WHAT IS BEING ASKED »
Each entry that follows should be written again verbatim.

BEGIN INPUT FOR THIS TASK

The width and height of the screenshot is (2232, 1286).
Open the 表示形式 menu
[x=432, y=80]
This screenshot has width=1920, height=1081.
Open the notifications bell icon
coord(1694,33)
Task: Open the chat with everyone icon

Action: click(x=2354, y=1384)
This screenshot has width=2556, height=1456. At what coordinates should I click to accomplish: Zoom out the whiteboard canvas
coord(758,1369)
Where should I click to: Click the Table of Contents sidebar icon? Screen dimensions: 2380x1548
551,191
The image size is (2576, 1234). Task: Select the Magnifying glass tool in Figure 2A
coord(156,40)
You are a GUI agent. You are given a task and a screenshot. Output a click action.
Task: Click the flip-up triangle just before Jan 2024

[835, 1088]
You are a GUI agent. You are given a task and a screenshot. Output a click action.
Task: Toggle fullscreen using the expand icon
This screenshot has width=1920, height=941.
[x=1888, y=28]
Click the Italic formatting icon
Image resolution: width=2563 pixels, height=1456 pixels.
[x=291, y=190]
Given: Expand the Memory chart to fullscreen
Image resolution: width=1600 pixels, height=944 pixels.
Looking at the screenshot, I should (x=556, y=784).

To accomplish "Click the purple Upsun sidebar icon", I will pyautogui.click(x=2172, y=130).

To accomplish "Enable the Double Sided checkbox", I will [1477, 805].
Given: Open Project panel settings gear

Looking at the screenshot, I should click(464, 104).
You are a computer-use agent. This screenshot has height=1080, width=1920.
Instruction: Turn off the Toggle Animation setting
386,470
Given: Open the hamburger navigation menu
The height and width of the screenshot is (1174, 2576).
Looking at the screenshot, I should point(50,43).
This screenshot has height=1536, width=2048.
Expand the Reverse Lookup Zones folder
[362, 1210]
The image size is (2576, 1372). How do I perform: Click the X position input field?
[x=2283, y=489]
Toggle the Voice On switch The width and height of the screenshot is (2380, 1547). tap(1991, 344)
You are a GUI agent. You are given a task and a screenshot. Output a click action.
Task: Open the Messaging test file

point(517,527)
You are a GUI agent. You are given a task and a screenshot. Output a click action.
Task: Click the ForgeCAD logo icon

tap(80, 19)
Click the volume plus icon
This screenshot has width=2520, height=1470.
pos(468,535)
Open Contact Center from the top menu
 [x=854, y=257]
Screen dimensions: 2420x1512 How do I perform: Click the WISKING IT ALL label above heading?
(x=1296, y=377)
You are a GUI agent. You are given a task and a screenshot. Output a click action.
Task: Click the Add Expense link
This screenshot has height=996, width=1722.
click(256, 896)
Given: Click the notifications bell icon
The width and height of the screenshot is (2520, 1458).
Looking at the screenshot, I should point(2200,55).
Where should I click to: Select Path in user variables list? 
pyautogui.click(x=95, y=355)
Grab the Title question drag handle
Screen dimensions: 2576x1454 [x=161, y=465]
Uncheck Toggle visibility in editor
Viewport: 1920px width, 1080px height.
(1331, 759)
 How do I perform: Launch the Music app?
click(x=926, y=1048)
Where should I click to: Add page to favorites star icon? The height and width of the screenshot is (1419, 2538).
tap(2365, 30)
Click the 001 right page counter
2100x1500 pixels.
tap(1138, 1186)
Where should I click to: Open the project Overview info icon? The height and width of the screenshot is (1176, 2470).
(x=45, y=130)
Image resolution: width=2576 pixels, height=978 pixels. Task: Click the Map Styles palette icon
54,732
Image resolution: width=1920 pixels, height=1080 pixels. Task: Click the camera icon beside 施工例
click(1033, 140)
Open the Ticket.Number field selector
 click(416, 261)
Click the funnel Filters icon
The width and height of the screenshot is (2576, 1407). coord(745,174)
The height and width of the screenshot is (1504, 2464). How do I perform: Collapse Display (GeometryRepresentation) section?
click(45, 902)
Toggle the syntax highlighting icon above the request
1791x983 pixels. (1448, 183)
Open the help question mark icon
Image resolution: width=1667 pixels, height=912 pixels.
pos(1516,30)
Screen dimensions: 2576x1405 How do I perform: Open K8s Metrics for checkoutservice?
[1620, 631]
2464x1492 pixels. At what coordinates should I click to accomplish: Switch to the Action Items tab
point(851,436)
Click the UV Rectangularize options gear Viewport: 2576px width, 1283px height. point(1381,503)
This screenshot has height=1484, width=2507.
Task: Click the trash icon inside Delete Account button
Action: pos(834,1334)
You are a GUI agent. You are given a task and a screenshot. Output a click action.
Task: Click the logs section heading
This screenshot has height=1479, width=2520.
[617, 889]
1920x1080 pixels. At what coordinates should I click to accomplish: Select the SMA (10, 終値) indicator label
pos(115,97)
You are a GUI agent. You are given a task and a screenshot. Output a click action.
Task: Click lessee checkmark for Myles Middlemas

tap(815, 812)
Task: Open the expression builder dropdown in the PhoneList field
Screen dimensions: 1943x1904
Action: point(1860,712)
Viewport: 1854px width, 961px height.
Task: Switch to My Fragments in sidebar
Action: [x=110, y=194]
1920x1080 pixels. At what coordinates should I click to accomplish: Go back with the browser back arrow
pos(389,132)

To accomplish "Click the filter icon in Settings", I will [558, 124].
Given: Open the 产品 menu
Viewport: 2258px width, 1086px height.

END INPUT FOR THIS TASK

SOLVED PROBLEM »
The width and height of the screenshot is (2232, 1286).
Open the 表示形式 menu
[x=432, y=80]
This screenshot has width=1920, height=1081.
Open the notifications bell icon
coord(1694,33)
Task: Open the chat with everyone icon

Action: click(x=2354, y=1384)
This screenshot has width=2556, height=1456. At what coordinates should I click to accomplish: Zoom out the whiteboard canvas
coord(758,1369)
Where should I click to: Click the Table of Contents sidebar icon? Screen dimensions: 2380x1548
551,191
The image size is (2576, 1234). Task: Select the Magnifying glass tool in Figure 2A
coord(156,40)
You are a GUI agent. You are given a task and a screenshot. Output a click action.
Task: Click the flip-up triangle just before Jan 2024

[835, 1088]
You are a GUI agent. You are given a task and a screenshot. Output a click action.
Task: Toggle fullscreen using the expand icon
This screenshot has width=1920, height=941.
[x=1888, y=28]
Click the Italic formatting icon
Image resolution: width=2563 pixels, height=1456 pixels.
[x=291, y=190]
Given: Expand the Memory chart to fullscreen
Image resolution: width=1600 pixels, height=944 pixels.
Looking at the screenshot, I should (x=556, y=784).

To accomplish "Click the purple Upsun sidebar icon", I will pyautogui.click(x=2172, y=130).

To accomplish "Enable the Double Sided checkbox", I will [1477, 805].
Given: Open Project panel settings gear

Looking at the screenshot, I should click(464, 104).
You are a computer-use agent. This screenshot has height=1080, width=1920.
Instruction: Turn off the Toggle Animation setting
386,470
Given: Open the hamburger navigation menu
The height and width of the screenshot is (1174, 2576).
Looking at the screenshot, I should point(50,43).
This screenshot has height=1536, width=2048.
Expand the Reverse Lookup Zones folder
[362, 1210]
The image size is (2576, 1372). How do I perform: Click the X position input field?
[x=2283, y=489]
Toggle the Voice On switch The width and height of the screenshot is (2380, 1547). tap(1991, 344)
You are a GUI agent. You are given a task and a screenshot. Output a click action.
Task: Open the Messaging test file

point(517,527)
You are a GUI agent. You are given a task and a screenshot. Output a click action.
Task: Click the ForgeCAD logo icon

tap(80, 19)
Click the volume plus icon
This screenshot has width=2520, height=1470.
pos(468,535)
Open Contact Center from the top menu
 [x=854, y=257]
Screen dimensions: 2420x1512 How do I perform: Click the WISKING IT ALL label above heading?
(x=1296, y=377)
You are a GUI agent. You are given a task and a screenshot. Output a click action.
Task: Click the Add Expense link
This screenshot has height=996, width=1722.
click(256, 896)
Given: Click the notifications bell icon
The width and height of the screenshot is (2520, 1458).
Looking at the screenshot, I should point(2200,55).
Where should I click to: Select Path in user variables list? 
pyautogui.click(x=95, y=355)
Grab the Title question drag handle
Screen dimensions: 2576x1454 [x=161, y=465]
Uncheck Toggle visibility in editor
Viewport: 1920px width, 1080px height.
(1331, 759)
 How do I perform: Launch the Music app?
click(x=926, y=1048)
Where should I click to: Add page to favorites star icon? The height and width of the screenshot is (1419, 2538).
tap(2365, 30)
Click the 001 right page counter
2100x1500 pixels.
tap(1138, 1186)
Where should I click to: Open the project Overview info icon? The height and width of the screenshot is (1176, 2470).
(x=45, y=130)
Image resolution: width=2576 pixels, height=978 pixels. Task: Click the Map Styles palette icon
54,732
Image resolution: width=1920 pixels, height=1080 pixels. Task: Click the camera icon beside 施工例
click(1033, 140)
Open the Ticket.Number field selector
 click(416, 261)
Click the funnel Filters icon
The width and height of the screenshot is (2576, 1407). coord(745,174)
The height and width of the screenshot is (1504, 2464). How do I perform: Collapse Display (GeometryRepresentation) section?
click(45, 902)
Toggle the syntax highlighting icon above the request
1791x983 pixels. (1448, 183)
Open the help question mark icon
Image resolution: width=1667 pixels, height=912 pixels.
pos(1516,30)
Screen dimensions: 2576x1405 How do I perform: Open K8s Metrics for checkoutservice?
[1620, 631]
2464x1492 pixels. At what coordinates should I click to accomplish: Switch to the Action Items tab
point(851,436)
Click the UV Rectangularize options gear Viewport: 2576px width, 1283px height. point(1381,503)
This screenshot has height=1484, width=2507.
Task: Click the trash icon inside Delete Account button
Action: pos(834,1334)
You are a GUI agent. You are given a task and a screenshot. Output a click action.
Task: Click the logs section heading
This screenshot has height=1479, width=2520.
[617, 889]
1920x1080 pixels. At what coordinates should I click to accomplish: Select the SMA (10, 終値) indicator label
pos(115,97)
You are a GUI agent. You are given a task and a screenshot. Output a click action.
Task: Click lessee checkmark for Myles Middlemas

tap(815, 812)
Task: Open the expression builder dropdown in the PhoneList field
Screen dimensions: 1943x1904
Action: point(1860,712)
Viewport: 1854px width, 961px height.
Task: Switch to My Fragments in sidebar
Action: [x=110, y=194]
1920x1080 pixels. At what coordinates should I click to accomplish: Go back with the browser back arrow
pos(389,132)

To accomplish "Click the filter icon in Settings", I will [558, 124].
Given: Open the 产品 menu
Viewport: 2258px width, 1086px height.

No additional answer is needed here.